BEGIN Data excerpts
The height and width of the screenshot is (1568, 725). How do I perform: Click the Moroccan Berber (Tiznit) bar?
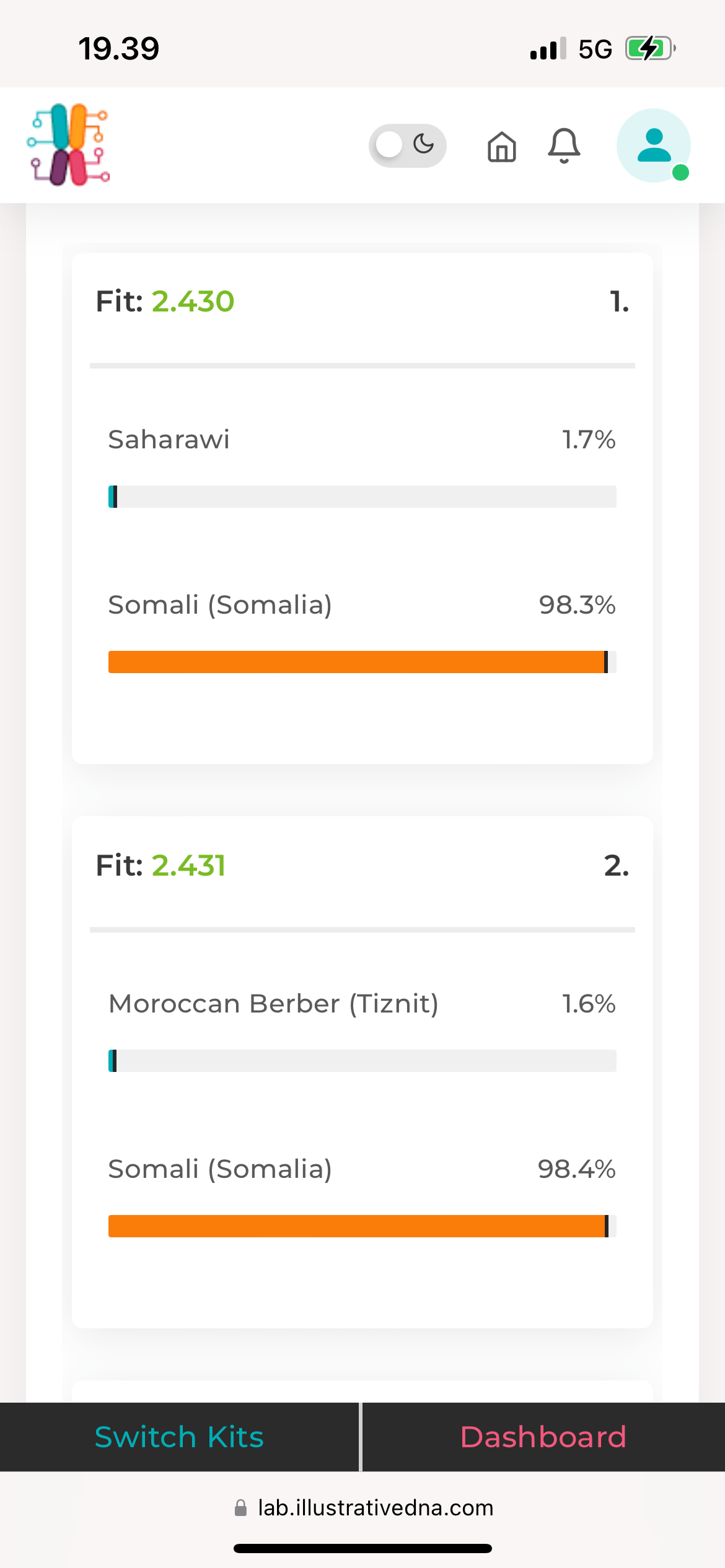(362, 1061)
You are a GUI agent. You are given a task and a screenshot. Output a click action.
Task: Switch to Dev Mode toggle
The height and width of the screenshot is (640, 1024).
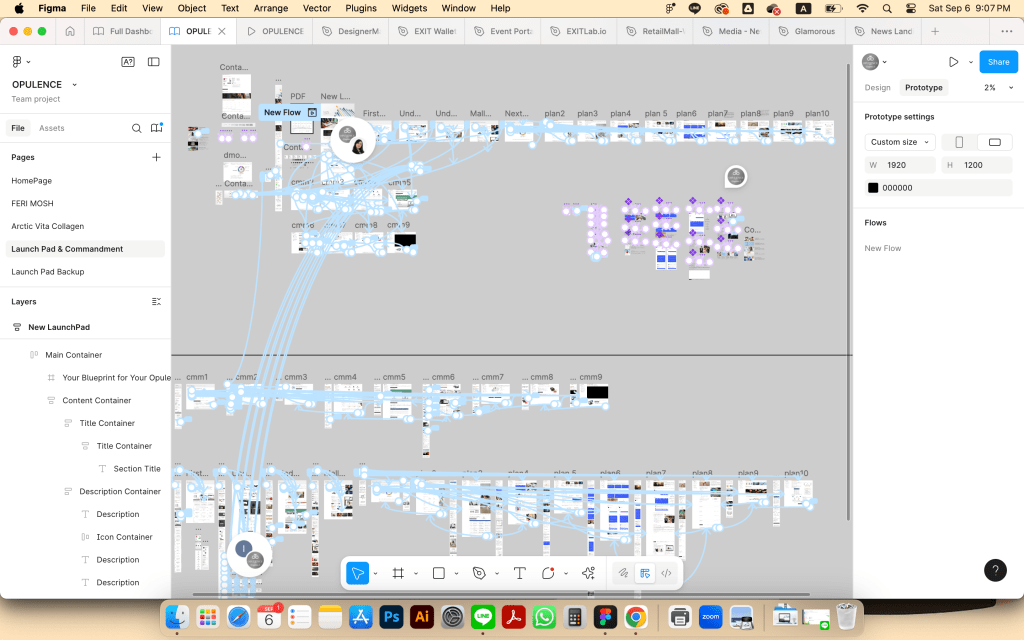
END Data excerpts
- Activity -
Line by line, print the records exactly, leaving the pictures behind.

- Problem solution -
The height and width of the screenshot is (1568, 725). How do I perform: Click the Moroccan Berber (Tiznit) bar?
(362, 1061)
You are a GUI agent. You are given a task and a screenshot. Output a click action.
Task: Switch to Dev Mode toggle
The height and width of the screenshot is (640, 1024).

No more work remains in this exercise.